21 anos sem Brizola: o político que desafiou elites, a mídia e o poder Foto: divulgação PDT

21 anos sem Brizola: o político que desafiou elites, a mídia e o poder

Na segunda parte da entrevista sobre um dos maiores nomes da política brasileira, MyNews relembra seus atritos com a Globo e oposição

Há 21 anos, Leonel Brizola deixava órfã uma geração de brasileiros e cariocas que passaram anos o acompanhando na política. Governador do Rio de Janeiro em duas ocasiões, o líder máximo do PDT governou o estado entre 1983 e 1987 e depois entre 1991 e 1994.

Na segunda parte da entrevista sobre Brizola, o historiador Guilherme Lopes Galvão detalha o que foi feito de melhor nos mandatos e no que o político deixou a desejar.

Guilherme analisa o que Leonel não conseguir exercer de forma positiva

R: “Brizola deixou a desejar principalmente na sua articulação política, na sua interlocução com a Assembleia Legislativa. O PDT teve suas portas escancaradas para muitas figuras, ao longo dos anos 80 e 90, que nada tinham a ver ideologicamente com o partido, mas que estavam ali aderindo ao fenômeno do brisolismo e tentavam tirar algum proveito governamental. Isso fez com que o PDT começasse a se envolver em escândalos. O Brizola começou a se tornar refém da Assembleia Legislativa — principalmente em seu segundo mandato, isso ficou muito claro. A relação ali com o antigo presidente José Nader era uma relação muito conflituosa. Então, acho que ali, na interlocução política com essas figuras mais populares, principalmente deputados estaduais, que são completamente diferentes dos federais, isso foi uma coisa muito ruim”

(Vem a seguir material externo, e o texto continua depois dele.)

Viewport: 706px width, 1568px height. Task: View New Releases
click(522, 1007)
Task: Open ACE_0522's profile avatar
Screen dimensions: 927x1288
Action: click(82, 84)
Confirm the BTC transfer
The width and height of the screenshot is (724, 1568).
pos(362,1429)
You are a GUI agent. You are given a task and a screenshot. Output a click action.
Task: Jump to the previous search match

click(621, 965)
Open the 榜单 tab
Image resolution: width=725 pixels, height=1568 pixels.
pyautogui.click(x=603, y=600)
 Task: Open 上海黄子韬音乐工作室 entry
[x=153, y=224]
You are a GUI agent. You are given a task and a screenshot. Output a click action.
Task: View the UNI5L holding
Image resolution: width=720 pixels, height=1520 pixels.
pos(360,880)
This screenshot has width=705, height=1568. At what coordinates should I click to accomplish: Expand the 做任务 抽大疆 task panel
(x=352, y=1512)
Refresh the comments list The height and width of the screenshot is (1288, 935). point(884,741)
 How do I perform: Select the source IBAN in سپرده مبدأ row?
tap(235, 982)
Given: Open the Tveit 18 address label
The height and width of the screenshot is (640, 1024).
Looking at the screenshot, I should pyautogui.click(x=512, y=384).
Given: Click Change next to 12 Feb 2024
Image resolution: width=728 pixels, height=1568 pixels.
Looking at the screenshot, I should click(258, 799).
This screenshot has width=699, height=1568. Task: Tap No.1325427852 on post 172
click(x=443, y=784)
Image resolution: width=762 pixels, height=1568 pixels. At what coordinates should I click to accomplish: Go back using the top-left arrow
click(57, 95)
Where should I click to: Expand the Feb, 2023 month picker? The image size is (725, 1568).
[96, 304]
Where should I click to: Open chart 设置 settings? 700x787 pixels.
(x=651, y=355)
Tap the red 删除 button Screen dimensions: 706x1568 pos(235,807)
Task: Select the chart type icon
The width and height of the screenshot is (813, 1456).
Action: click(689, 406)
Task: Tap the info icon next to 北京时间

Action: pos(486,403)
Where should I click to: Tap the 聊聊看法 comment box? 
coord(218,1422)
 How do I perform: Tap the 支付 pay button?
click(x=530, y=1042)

Minimizou a Segurança Pública no Rio de Janeiro

“Na década de 90, com a alta da criminalidade do Rio de Janeiro, tivemos ali a chacina de Vigário Geral, a chacina da Candelária, tivemos muitos problemas dos arrastões. Isso foi muito explorado pela mídia. Brizola buscou minimizar em alguns momentos até fingir que o problema não existia — quando, na verdade, ele deveria ter feito o contrário. Acho que o Brizola deveria ter admitido que o problema existia e destacar que aquilo, muito do que ocorria, era de responsabilidade, era de atribuição do governo federal, e que o mundo estava envolvido também naquele contexto: aumento das facções criminosas, a entrada do Rio de Janeiro na rota do tráfico de drogas para a Europa, a escalada de criminalidade e violência no Rio nos anos 80 e 90 vai coincidir com o crescimento nas principais cidades do mundo”.

Brizola x Rede Globo

Brizola teve muitos embates com a TV Globo durante todos os seus mandatos como governador, e até mesmo quando era somente candidato. Aqui o historiador conta detalhes desses atritos:

R: “Como ele falava, hoje é o Grupo Globo. Tiveram um papel de protagonismo tanto ali na crise que levou Vargas ao suicídio, em 54, quanto no golpe de 64. Na consolidação do golpe, do endurecimento do regime militar, teve o apoio de Roberto Marinho. Isso já foi reconhecido em editoriais do jornal O Globo. Todos os recursos que a Globo recebeu de fora, sendo acusada por receber recursos externos indevidamente — tudo isso está inserido nessa acusação que o Brizola fazia de que havia um beneficiamento governamental em relação à Globo, para a Globo poder criar o seu monopólio, esmagando a concorrência e manipulando, ou pelo menos tentando manipular, a opinião pública segundo os seus interesses”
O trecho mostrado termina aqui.